Trial of infamous drug lord ‘El Chapo’ gets underway
15 November, 2018
The infamous Mexican drug lord and escape artist Joaquin “El Chapo” Guzman was alternately portrayed at his U.S. trial on Tuesday as a calculating leader of a bloodthirsty smuggling operation that funneled tons of cocaine and other drugs into American cities and a scapegoat for a conspiracy whose actual mastermind bribed crooked Mexican officials as high as the president to keep his freedom.
In opening statements amid tight security in federal court in Brooklyn, Assistant U.S. Attorney Adam Fels told a jury whose identities have been kept secret how the man who got his start in a modest marijuana-selling business became a kingpin known for using an army of hit men to wipe out his competitors and anyone within his Sinaloa cartel who betrayed him.

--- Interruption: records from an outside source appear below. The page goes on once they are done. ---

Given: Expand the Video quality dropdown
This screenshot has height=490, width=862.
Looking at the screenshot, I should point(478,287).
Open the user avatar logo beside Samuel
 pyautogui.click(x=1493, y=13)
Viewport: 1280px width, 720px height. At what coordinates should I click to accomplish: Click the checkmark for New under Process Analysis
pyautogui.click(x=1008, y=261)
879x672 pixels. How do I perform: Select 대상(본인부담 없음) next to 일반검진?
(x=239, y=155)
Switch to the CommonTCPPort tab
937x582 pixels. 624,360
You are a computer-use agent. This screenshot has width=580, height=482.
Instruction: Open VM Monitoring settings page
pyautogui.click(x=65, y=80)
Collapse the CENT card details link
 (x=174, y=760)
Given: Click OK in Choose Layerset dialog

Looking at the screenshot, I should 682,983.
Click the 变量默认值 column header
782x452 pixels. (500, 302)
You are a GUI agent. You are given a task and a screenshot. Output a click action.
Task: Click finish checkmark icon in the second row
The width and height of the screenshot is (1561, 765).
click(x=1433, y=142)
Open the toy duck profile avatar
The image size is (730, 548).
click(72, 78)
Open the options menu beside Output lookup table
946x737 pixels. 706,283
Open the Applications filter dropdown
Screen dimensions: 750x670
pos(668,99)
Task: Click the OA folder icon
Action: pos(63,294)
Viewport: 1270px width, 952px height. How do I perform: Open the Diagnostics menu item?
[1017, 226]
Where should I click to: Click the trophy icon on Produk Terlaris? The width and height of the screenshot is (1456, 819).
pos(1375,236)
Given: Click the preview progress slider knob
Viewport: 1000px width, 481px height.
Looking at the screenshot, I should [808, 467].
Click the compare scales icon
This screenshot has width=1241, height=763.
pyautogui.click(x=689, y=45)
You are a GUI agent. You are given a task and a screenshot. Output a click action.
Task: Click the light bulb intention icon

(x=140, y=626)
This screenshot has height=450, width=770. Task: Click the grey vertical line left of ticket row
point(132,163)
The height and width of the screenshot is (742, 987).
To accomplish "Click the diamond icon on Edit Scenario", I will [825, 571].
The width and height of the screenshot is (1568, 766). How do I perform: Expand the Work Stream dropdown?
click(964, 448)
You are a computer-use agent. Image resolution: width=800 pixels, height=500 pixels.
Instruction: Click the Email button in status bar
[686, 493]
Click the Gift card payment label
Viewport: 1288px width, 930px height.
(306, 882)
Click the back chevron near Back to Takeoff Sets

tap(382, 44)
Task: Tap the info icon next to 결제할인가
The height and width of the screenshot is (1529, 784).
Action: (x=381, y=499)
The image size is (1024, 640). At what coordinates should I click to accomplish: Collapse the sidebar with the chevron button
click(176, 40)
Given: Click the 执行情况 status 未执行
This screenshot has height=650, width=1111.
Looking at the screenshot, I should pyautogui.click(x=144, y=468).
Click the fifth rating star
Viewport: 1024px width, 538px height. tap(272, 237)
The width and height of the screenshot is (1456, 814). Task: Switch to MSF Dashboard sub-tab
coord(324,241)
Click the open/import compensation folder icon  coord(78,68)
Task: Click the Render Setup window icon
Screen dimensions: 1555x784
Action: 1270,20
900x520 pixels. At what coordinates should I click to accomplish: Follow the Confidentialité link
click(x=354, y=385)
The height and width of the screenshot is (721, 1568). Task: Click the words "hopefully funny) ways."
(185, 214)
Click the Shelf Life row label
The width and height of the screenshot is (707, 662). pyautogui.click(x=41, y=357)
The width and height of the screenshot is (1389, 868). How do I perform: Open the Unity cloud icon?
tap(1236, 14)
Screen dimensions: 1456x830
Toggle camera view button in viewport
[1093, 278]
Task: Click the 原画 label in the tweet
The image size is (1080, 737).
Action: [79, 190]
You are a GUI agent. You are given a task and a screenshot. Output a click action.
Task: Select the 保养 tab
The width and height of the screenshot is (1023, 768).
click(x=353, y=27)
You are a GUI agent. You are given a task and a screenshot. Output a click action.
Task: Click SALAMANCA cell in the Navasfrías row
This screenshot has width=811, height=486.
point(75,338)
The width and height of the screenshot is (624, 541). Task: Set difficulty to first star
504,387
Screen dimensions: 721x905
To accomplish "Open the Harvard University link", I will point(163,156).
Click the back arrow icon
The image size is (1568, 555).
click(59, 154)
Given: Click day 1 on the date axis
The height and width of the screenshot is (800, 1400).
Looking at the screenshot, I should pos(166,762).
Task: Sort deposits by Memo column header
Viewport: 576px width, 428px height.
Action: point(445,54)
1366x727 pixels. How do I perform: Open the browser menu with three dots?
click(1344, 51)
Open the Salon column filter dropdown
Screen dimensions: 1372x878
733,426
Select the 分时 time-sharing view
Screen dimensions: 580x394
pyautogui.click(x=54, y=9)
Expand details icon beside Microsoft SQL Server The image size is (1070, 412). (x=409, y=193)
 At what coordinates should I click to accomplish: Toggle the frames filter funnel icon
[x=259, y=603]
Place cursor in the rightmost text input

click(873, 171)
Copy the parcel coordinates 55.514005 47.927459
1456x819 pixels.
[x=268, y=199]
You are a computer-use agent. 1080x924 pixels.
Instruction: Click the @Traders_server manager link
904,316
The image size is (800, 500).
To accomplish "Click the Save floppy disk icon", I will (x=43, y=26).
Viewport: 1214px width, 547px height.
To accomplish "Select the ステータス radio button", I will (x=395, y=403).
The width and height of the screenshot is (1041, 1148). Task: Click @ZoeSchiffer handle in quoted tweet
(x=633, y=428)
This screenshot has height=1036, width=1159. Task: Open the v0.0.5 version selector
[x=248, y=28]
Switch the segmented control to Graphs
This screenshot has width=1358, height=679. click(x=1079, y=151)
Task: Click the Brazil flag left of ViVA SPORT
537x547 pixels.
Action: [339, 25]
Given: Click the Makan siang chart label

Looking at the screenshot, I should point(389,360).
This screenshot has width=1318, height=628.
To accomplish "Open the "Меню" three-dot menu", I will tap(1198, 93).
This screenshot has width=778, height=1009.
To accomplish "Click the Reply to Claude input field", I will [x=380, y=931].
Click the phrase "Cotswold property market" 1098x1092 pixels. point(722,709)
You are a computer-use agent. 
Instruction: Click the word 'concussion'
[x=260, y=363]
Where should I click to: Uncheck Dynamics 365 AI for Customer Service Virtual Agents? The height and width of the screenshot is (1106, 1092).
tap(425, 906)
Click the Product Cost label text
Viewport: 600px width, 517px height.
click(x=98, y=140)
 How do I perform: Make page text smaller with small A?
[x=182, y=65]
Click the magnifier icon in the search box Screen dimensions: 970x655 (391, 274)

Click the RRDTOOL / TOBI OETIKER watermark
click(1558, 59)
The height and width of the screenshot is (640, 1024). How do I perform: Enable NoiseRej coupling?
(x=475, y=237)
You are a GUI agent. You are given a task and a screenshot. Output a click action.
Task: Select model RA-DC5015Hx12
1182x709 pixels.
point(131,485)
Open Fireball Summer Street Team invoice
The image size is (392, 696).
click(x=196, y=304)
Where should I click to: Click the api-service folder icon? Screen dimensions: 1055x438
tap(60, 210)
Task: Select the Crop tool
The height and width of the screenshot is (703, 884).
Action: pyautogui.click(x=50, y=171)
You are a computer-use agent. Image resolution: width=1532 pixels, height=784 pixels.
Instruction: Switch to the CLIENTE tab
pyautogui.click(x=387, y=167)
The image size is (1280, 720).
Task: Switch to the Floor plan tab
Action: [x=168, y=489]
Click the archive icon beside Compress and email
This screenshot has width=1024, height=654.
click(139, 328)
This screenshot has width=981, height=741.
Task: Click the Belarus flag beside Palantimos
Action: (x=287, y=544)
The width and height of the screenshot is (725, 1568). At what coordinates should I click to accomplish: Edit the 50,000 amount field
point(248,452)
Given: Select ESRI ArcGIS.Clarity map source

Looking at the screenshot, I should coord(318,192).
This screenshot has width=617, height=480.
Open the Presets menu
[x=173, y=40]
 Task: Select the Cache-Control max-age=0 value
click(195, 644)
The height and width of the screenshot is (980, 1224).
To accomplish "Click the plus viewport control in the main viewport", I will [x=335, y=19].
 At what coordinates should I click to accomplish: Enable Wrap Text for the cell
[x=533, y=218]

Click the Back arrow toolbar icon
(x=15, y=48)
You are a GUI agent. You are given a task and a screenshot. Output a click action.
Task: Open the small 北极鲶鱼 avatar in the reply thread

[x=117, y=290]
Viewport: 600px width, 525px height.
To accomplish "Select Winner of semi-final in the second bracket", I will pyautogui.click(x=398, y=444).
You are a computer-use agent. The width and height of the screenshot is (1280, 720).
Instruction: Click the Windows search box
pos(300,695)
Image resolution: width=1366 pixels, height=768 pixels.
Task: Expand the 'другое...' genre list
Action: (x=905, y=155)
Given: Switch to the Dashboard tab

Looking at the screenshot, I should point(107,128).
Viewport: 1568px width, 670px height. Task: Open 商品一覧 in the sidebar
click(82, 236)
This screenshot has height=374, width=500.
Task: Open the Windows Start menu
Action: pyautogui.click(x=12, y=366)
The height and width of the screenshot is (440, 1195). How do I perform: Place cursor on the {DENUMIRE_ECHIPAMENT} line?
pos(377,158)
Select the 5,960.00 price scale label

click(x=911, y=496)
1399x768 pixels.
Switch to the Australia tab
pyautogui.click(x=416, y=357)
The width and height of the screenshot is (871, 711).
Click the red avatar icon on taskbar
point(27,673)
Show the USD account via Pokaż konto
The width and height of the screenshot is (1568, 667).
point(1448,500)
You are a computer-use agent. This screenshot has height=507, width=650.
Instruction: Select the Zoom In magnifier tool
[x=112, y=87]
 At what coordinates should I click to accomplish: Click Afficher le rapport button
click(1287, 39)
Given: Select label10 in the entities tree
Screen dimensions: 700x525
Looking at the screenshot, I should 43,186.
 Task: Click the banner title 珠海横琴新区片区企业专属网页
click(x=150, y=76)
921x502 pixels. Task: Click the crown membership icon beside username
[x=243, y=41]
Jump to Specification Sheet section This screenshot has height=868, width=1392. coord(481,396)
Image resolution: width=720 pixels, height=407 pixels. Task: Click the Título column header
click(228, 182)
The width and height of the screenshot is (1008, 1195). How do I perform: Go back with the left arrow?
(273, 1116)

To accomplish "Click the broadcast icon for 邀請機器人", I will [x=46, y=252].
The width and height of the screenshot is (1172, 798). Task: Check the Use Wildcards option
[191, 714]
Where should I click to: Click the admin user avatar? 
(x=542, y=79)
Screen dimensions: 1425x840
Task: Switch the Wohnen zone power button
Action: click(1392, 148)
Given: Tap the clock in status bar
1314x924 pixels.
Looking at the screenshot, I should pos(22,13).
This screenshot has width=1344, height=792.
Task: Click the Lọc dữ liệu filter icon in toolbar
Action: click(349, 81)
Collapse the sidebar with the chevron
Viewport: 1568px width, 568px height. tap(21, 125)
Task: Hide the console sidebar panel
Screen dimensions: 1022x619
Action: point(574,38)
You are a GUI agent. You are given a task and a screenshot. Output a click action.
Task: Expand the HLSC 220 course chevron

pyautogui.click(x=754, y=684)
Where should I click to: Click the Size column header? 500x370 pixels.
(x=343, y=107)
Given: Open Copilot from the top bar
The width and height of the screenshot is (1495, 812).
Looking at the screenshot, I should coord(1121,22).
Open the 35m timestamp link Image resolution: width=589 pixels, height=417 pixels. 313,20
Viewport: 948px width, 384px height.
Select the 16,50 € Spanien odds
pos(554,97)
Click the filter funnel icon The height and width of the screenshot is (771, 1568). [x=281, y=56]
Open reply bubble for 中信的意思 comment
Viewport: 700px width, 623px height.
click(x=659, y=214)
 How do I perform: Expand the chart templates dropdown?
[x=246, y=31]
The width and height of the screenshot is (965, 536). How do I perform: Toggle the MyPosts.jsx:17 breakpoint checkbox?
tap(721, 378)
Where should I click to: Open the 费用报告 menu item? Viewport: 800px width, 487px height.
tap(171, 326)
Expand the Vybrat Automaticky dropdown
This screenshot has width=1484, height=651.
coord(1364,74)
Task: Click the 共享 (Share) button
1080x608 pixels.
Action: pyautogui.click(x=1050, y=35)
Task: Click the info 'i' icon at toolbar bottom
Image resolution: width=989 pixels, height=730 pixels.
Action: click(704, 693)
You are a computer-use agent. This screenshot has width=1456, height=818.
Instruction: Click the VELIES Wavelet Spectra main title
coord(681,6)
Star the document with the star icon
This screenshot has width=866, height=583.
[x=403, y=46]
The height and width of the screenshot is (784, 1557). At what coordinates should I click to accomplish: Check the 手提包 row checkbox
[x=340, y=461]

“Money. Drugs. Murder. ... That is what this case is about,” Fels said.
Defense attorney Jeffrey Lichtman sought to shift blame in his opening to Ismael “El Mayo” Zambada, another reputed drug trafficker in the cartel’s leadership who is still at large in Mexico.
The lawyer claimed that unlike Guzman, Zambada remains on the loose because of bribes that “go up to the very top,” including hundreds of millions of dollars paid to the current and former presidents of Mexico.
He also suggested U.S. law enforcement turned a blind eye to the situation.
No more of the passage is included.